Your goal:
Rewrite the records from the line with "Click the console prompt chevron" up to and including the line with "click(16, 341)", requests included, and shift every coordinate in the answers by adding 93 to it. Leave the pictures out of your answer.

Entries provided:
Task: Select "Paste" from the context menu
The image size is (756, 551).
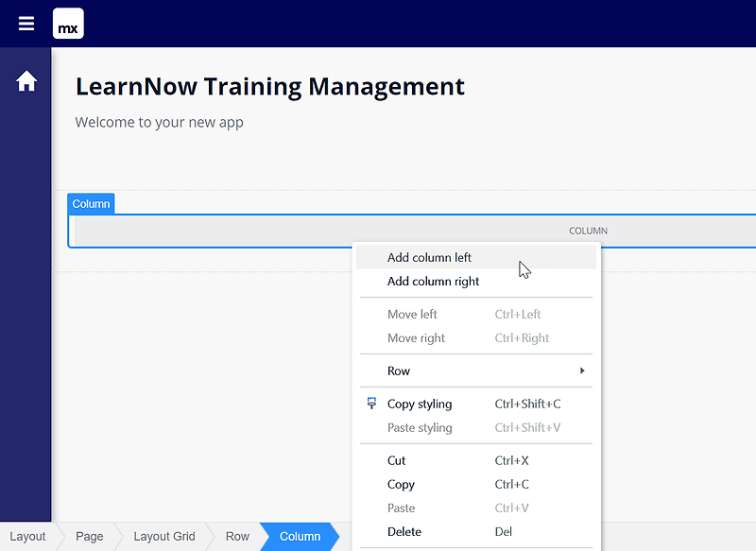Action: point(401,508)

---

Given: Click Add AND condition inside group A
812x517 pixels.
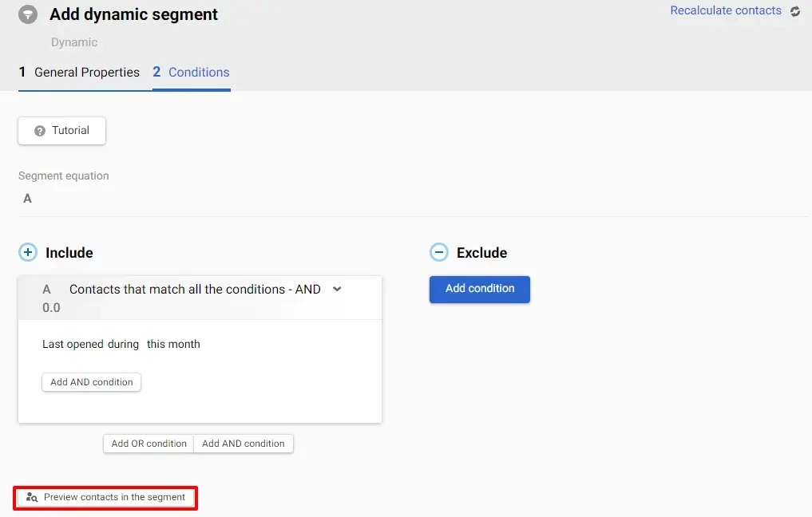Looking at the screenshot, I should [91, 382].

* * *

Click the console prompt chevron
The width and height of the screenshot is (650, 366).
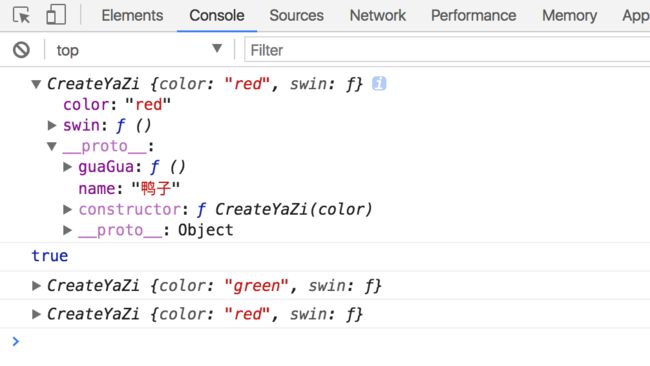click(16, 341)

Task response:
Click the console prompt chevron
The width and height of the screenshot is (650, 366).
click(109, 434)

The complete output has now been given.